▸ EXCERPT TO READ
__________________________________________________

Ana-Bella's first lesson is that in Romania people aren’t all gypsies. Only a percentage of the population belongs to the Romani ethnicity, as it happens with Portugal itself. Some efforts at integration were developed during Nicolae Ceausescu's communist dictatorship, but the reality is that, after the fall of that regime in 1989, the Romanian gipsy community returned to a lifestyle of their own, between nomadic begging and the sedentary abundance that wealthier families show off architecturally, in palaces. In her second lesson, Ana-Bella clarifies why it isn’t surprising that Romania has given the world several leading figures in different areas of science and culture: “In addition to the country having a rich culture and a very beautiful landscape, people there are very cultured, well-educated and polite”.

​

Ana-Bella fits that picture: she’s a trained physiotherapist, followed that career inspired by her own mother (who wanted to be a doctor at a time when her family only approved that choice for men) and speaks several languages, including not only Romanian, English and Greek at an academic level, but also Spanish learned from watching soap operas, Italian acquired while working in a company of that nationality and Portuguese, which she has been improving since she settled in Santa Maria da Feira. It is not surprising, therefore, that, in a conversation, she mixes two or three of these languages, in a way that, at least to Latin ears, always sounds natural.

__________________________________________________

▸ EXTRACTED ENTRIES
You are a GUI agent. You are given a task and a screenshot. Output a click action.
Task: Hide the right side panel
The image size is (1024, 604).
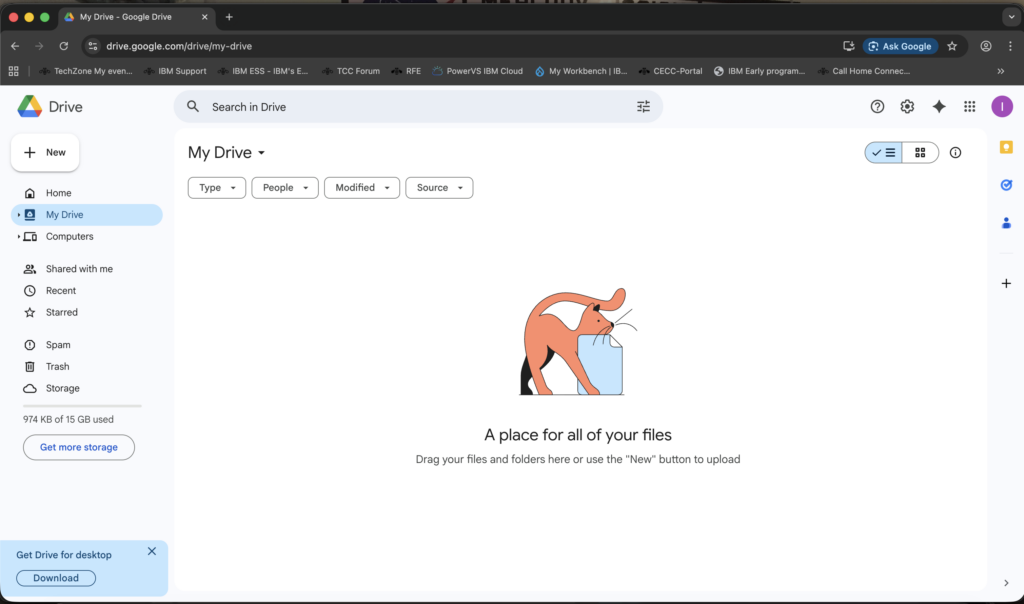tap(1006, 583)
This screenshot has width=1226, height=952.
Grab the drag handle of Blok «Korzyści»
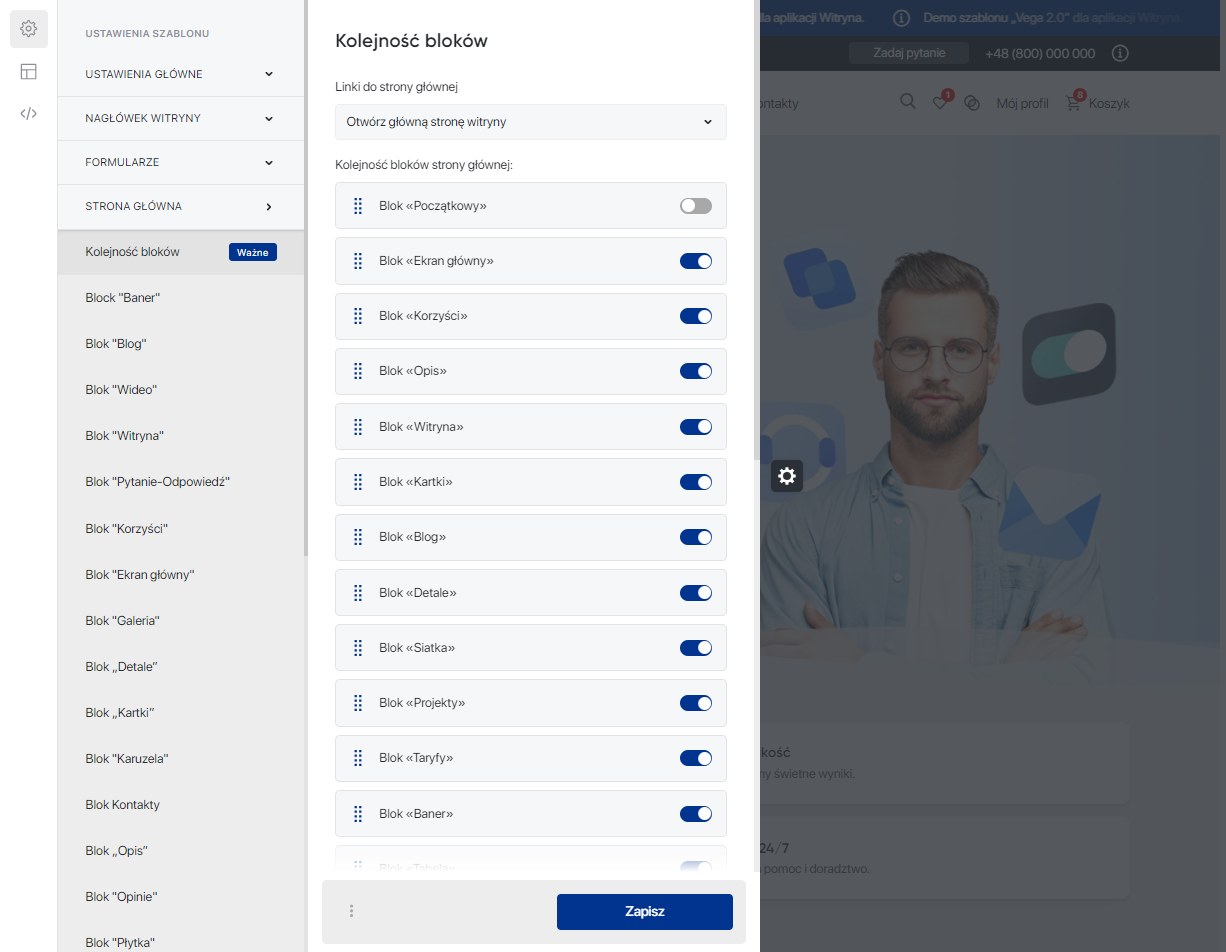click(x=358, y=316)
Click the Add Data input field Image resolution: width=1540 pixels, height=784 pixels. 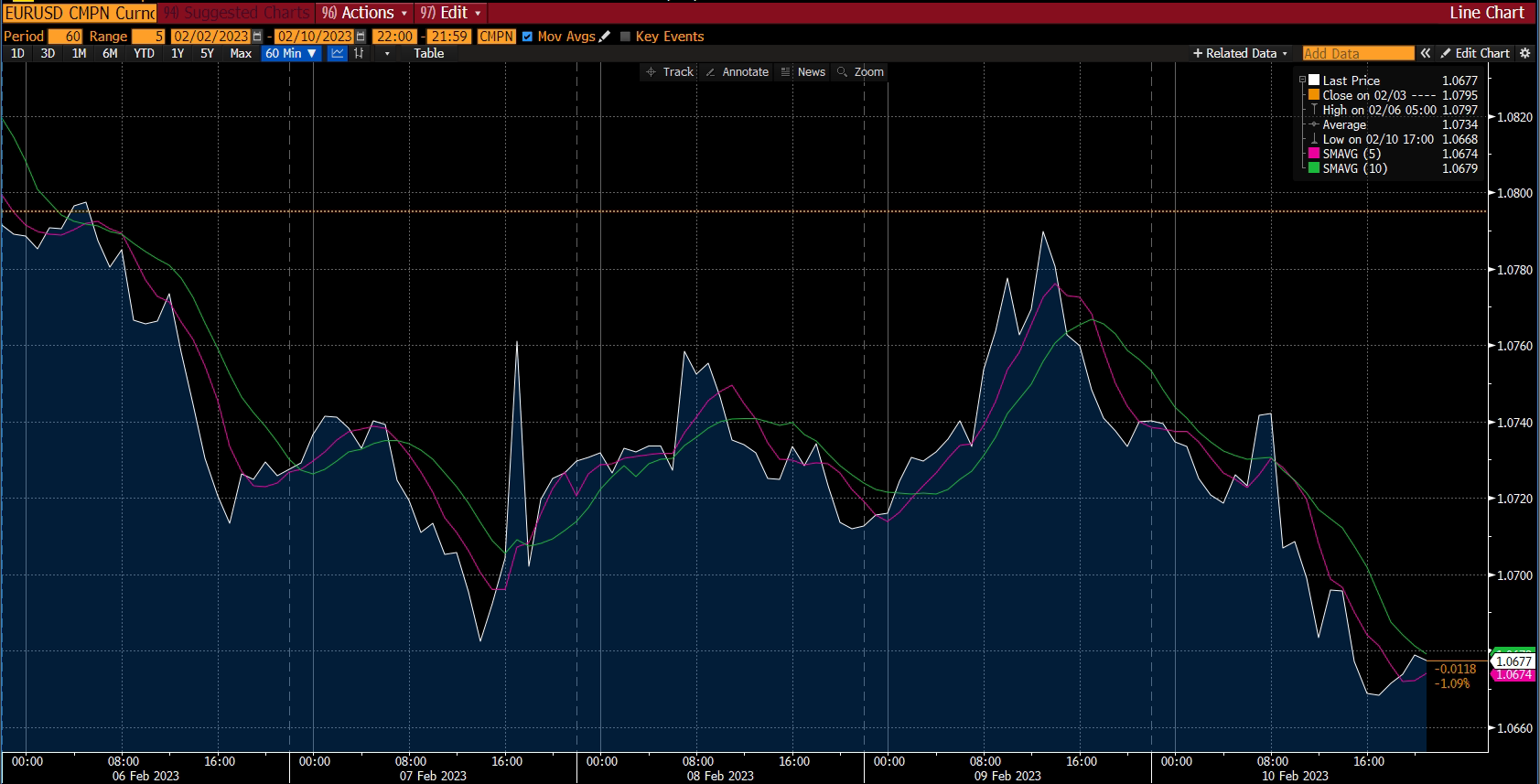tap(1357, 53)
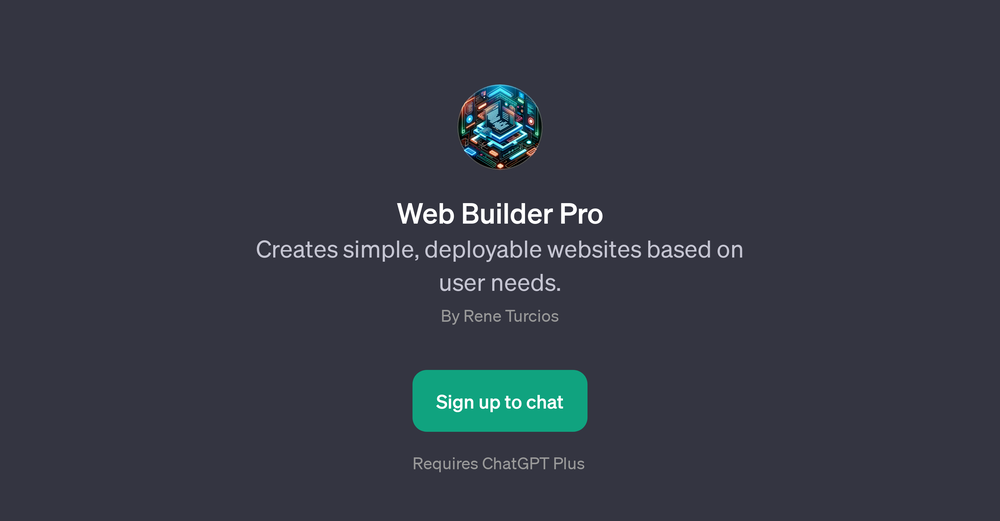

__________________________________________________

▸ BRIEF 1
In the excerpt about Ana-Bella, how did she learn Spanish?
▸ BRIEF 2
Pick up the excerpt about Ana-Bella after its final sentence and write the next paragraph.

▸ EXPECTED OUTPUT 1
She learned Spanish from watching soap operas.

▸ EXPECTED OUTPUT 2
​

Education issues have shaped her, in fact, since childhood. On the one hand, until the age of 11 she lived in a regime in which school performance was mainly seen as a reflection of the character and temperament of an individual, and she complemented the rigor of that formal education with the domestic intellectual freedom provided by her parents, who always sought to stimulate the curiosity of their five children and have them research whatever they wanted in the “two huge libraries at home”. A chemical engineer, her father was a “staunch communist”, but Ana-Bella assures that he wouldn’t have supported the regime if he had experienced the hardships that affected other families. “We never felt the pains of communism very much because we never lacked what to eat. We lived part of the year in the campagna [countryside], we had everything we needed at home – meat, eggs, vegetables – and my mother prepared everything – made fruit juices, bread sweets, etc. I know there were people who spent hours in queues because food was rationed and they could only buy a small portion of milk and bread for each family, but we never lacked anything. If I had, maybe it would be different…”.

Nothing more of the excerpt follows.